TORONTO — Kawhi Leonard sunk a miraculous game-winning shot as time expired to end the 76ers’ season with a 92-90 Game 7 loss in Toronto.

Here are some instant observations from the buzzer.

— The Sixers were clearly trying to get JJ Redick more involved by getting him into some of the dribble-hand-off action with Joel Embiid. They had so much success with it in the regular season. Unfortunately, the first quarter was not an efficient one. While the Sixers were able to generate a fair amount of open looks for Redick, he went just 1-of-5 from the floor in the first 12 minutes.

— The Raptors tried to cut off what they see as the Sixers’ most lethal weapons: Embiid and Jimmy Butler. They employed a lot more double and triple teams on Embiid and trapped Butler as best they could. To the Raptors’ credit, Butler went just 1-of-6 in the first half and Embiid just 2-of-10, but a lot of Embiid’s misses were off jumpshots.

— Redick and Tobias Harris were both able to get going later on in large part by creating shots for themselves. With the Toronto defense doing its best to cut off the other options, there were more spaces available for Redick and Harris to work around some of the defense.

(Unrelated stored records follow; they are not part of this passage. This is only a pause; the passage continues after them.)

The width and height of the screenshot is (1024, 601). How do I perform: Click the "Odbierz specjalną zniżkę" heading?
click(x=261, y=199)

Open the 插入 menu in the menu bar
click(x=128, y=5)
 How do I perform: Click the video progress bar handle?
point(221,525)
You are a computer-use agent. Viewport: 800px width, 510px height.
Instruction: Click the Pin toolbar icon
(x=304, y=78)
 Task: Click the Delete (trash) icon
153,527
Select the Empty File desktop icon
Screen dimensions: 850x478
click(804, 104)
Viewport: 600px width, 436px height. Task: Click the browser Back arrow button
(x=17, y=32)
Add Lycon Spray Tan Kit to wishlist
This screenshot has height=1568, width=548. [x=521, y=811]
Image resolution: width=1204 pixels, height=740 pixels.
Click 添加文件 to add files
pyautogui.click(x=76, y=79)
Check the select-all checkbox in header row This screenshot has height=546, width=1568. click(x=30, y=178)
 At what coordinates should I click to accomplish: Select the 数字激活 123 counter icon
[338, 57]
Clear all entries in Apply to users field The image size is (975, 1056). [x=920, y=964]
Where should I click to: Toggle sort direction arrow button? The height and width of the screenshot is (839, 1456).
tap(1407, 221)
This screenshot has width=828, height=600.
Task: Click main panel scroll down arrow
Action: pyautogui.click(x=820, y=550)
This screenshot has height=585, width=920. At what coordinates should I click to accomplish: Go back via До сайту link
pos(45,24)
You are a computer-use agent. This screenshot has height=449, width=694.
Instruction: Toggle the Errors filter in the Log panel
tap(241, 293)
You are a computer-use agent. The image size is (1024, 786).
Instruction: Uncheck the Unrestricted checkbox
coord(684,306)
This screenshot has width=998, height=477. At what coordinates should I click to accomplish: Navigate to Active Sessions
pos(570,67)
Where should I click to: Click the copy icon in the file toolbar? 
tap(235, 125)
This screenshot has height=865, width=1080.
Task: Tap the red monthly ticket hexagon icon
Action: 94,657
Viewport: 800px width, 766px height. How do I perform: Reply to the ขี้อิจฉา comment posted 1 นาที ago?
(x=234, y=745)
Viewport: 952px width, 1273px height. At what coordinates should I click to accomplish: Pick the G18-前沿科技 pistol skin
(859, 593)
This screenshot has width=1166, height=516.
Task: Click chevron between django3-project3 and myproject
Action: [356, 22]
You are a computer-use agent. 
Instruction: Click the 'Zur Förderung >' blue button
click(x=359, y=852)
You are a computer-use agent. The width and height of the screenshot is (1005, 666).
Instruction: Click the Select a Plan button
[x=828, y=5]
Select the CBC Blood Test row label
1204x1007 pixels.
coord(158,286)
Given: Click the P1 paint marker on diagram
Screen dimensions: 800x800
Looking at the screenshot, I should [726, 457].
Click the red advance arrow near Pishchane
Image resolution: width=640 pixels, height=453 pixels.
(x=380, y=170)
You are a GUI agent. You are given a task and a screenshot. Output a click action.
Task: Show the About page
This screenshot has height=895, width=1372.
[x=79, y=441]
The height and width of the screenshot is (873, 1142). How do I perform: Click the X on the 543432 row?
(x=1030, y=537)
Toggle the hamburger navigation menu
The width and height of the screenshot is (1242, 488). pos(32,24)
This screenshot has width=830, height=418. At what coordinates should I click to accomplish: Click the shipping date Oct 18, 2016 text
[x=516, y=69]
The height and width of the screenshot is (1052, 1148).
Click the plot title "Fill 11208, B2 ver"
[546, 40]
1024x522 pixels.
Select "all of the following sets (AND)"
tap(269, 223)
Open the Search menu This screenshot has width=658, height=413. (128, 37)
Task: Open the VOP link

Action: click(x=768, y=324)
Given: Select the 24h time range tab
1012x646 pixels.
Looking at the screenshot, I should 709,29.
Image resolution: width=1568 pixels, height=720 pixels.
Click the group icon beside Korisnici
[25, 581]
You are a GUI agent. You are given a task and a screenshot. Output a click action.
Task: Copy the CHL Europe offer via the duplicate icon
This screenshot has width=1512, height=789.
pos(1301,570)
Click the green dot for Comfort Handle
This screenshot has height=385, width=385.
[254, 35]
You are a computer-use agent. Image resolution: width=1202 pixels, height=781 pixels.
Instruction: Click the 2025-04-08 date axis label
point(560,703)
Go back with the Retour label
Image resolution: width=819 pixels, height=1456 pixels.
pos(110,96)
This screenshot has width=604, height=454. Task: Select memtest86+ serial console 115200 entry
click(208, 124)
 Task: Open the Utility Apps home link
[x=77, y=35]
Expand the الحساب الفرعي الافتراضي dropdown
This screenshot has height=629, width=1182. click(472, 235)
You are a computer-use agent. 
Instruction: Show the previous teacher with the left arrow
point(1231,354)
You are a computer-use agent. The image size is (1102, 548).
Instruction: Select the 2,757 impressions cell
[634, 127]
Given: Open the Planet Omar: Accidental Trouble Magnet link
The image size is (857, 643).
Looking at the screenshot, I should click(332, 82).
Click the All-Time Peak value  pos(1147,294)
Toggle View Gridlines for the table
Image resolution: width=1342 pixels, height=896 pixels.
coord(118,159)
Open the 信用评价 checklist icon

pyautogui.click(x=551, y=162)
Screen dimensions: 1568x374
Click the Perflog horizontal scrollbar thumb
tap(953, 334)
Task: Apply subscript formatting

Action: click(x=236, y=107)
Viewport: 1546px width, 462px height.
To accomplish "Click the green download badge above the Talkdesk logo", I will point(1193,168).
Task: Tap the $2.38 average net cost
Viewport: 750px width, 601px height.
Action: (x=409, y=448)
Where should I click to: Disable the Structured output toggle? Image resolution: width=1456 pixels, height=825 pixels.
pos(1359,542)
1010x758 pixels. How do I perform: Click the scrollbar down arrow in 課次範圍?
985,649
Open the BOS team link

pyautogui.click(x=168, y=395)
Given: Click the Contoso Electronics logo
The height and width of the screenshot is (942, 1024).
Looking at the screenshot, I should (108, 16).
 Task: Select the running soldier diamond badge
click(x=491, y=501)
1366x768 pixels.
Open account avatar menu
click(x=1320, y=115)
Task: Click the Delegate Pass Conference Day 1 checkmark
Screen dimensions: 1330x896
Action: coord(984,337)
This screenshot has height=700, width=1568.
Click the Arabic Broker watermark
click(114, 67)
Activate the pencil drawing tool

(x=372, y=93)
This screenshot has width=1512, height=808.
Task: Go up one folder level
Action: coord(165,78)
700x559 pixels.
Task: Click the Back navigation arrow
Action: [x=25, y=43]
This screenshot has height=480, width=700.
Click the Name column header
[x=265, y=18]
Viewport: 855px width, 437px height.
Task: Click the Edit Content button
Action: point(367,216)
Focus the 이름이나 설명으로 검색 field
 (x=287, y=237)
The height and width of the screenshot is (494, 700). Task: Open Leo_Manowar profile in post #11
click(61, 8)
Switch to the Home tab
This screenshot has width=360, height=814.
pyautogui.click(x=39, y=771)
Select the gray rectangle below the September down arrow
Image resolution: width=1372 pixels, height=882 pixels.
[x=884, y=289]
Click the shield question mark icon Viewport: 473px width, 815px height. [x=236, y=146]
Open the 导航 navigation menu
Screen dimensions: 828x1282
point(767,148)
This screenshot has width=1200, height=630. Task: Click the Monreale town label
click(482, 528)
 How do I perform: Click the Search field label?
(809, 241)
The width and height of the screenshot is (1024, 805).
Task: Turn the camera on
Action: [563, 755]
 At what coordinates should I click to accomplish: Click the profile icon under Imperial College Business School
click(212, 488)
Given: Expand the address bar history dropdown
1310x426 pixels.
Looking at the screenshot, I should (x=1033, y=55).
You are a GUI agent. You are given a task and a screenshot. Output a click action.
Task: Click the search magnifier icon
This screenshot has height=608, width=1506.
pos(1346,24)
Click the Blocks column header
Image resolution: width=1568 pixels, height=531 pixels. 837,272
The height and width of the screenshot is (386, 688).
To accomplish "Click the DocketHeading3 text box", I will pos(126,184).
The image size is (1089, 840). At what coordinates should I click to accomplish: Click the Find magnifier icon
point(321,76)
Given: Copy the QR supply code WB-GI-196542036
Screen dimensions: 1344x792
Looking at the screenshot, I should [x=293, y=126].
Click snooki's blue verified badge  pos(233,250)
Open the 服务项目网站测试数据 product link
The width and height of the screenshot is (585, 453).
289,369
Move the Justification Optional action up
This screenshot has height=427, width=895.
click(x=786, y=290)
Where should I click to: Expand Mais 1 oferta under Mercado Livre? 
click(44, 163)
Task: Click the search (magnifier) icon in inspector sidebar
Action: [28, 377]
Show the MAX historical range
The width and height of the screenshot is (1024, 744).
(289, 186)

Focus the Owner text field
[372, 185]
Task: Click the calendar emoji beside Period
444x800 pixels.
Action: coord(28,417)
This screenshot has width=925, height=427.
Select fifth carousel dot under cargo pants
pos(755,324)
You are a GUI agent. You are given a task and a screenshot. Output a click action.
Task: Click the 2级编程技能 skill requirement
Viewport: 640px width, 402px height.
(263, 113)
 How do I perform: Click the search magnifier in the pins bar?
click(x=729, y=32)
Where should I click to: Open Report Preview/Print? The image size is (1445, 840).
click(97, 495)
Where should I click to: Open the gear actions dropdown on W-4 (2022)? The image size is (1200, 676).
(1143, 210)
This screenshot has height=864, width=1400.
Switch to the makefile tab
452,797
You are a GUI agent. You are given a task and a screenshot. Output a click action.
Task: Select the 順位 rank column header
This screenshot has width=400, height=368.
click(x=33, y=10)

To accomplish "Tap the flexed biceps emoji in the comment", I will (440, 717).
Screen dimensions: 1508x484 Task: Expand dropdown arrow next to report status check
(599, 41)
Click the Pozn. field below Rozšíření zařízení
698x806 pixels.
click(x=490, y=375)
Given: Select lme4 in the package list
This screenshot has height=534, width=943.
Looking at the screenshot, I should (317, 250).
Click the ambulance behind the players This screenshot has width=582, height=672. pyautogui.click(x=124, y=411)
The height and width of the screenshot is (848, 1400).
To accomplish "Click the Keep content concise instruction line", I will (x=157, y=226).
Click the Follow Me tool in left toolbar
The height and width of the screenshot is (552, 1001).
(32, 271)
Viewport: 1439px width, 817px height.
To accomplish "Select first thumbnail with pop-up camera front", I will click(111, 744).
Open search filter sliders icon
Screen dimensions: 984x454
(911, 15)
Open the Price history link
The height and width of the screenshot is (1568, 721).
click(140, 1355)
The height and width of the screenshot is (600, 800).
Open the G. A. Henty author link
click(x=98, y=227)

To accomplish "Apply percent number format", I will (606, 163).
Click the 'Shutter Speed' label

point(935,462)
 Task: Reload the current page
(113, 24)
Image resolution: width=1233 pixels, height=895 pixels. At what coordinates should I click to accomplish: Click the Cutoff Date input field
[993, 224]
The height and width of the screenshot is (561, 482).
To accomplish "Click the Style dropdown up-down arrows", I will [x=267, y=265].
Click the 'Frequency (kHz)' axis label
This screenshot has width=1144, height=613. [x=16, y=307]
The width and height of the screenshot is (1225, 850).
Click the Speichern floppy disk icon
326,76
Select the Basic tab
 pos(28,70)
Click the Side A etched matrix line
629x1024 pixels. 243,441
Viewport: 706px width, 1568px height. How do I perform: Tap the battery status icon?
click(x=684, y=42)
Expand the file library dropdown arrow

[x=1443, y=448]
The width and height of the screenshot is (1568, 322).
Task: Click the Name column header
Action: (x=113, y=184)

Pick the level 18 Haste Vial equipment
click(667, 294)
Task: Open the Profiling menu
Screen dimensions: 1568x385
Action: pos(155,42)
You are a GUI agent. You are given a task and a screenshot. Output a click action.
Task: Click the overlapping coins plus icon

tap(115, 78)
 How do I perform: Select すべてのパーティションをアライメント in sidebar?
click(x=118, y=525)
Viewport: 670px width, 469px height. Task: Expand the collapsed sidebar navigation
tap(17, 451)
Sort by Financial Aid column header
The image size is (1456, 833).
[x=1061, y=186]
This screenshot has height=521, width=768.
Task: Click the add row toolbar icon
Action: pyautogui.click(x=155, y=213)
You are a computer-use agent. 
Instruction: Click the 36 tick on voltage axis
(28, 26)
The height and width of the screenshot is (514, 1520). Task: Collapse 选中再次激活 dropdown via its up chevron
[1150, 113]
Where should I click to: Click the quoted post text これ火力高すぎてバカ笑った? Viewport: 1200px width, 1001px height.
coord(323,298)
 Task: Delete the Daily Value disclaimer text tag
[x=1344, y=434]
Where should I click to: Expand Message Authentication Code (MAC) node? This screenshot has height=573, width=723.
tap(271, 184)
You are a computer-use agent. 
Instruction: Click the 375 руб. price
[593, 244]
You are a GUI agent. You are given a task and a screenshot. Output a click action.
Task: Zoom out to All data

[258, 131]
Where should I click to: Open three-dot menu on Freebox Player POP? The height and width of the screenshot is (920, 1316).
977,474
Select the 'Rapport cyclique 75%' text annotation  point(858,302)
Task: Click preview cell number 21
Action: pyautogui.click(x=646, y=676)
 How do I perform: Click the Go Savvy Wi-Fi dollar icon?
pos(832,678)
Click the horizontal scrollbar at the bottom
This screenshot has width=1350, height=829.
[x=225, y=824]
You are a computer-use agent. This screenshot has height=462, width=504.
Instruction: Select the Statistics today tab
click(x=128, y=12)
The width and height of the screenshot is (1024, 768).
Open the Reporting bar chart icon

— Embiid’s 22 first-half minutes were a career high for minutes in a half and tied his career record for minutes in any half. Greg Monroe got some run for just under two minutes but was a minus-9 in that time. His brief stint on the floor made it pretty clear that the Sixers were going to have to go small if they wanted to get Embiid any rest.

— For one of the leagues best rebounding teams during the playoffs, the Sixers sure do have a problem tracking down misses that bounce long. The Raptors offensive rebounds were the main reason Toronto was able to regain the lead, 67-64, heading into the fourth quarter.

— The Raptors defense was scrambling and rotating quick on every possession, causing multiple Sixers shot-clock violations in the fourth quarter. On the other hand, the Sixers seemed to be overthinking some of those possessions and passed up on open looks, forcing themselves to take tough shots at the end of the clock.

— With the game tied up 85-85 with less than three minutes left to play it was going to come down to little things and a lot of who would want it more in the final minutes. The Sixers scored no points for three straight minutes toward the end of the game.